Task directions: What is needed is an exact copy of the lines in the listing below, from the one with "You are a computer-use agent." up to and including the one with "Click the chart's", with no other lines.

Extracted material:
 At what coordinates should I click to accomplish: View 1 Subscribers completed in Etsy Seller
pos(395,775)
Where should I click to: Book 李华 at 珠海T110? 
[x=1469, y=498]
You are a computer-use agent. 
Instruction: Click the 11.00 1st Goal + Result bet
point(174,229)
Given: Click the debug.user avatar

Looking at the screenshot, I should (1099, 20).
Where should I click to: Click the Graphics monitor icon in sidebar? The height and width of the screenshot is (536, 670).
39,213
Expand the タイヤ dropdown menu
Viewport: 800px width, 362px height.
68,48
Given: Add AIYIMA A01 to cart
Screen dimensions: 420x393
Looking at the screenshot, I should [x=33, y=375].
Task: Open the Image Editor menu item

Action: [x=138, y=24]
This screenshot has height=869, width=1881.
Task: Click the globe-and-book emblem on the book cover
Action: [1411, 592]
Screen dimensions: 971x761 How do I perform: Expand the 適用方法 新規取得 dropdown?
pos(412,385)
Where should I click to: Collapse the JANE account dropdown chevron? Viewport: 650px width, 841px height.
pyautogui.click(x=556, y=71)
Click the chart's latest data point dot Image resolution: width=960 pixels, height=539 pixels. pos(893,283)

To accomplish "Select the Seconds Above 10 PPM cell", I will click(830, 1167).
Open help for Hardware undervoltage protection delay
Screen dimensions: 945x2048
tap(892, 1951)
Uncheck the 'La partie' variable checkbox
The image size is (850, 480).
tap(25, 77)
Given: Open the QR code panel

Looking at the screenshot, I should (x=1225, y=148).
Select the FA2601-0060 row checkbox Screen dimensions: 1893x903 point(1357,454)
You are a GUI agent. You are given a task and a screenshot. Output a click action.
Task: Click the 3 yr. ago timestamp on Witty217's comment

Answer area:
You are a computer-use agent. 
Instruction: Click the 11.00 1st Goal + Result bet
point(174,229)
Given: Click the debug.user avatar

Looking at the screenshot, I should (1099, 20).
Where should I click to: Click the Graphics monitor icon in sidebar? The height and width of the screenshot is (536, 670).
39,213
Expand the タイヤ dropdown menu
Viewport: 800px width, 362px height.
68,48
Given: Add AIYIMA A01 to cart
Screen dimensions: 420x393
Looking at the screenshot, I should [x=33, y=375].
Task: Open the Image Editor menu item

Action: [x=138, y=24]
This screenshot has height=869, width=1881.
Task: Click the globe-and-book emblem on the book cover
Action: [1411, 592]
Screen dimensions: 971x761 How do I perform: Expand the 適用方法 新規取得 dropdown?
pos(412,385)
Where should I click to: Collapse the JANE account dropdown chevron? Viewport: 650px width, 841px height.
pyautogui.click(x=556, y=71)
Click the chart's latest data point dot Image resolution: width=960 pixels, height=539 pixels. pos(893,283)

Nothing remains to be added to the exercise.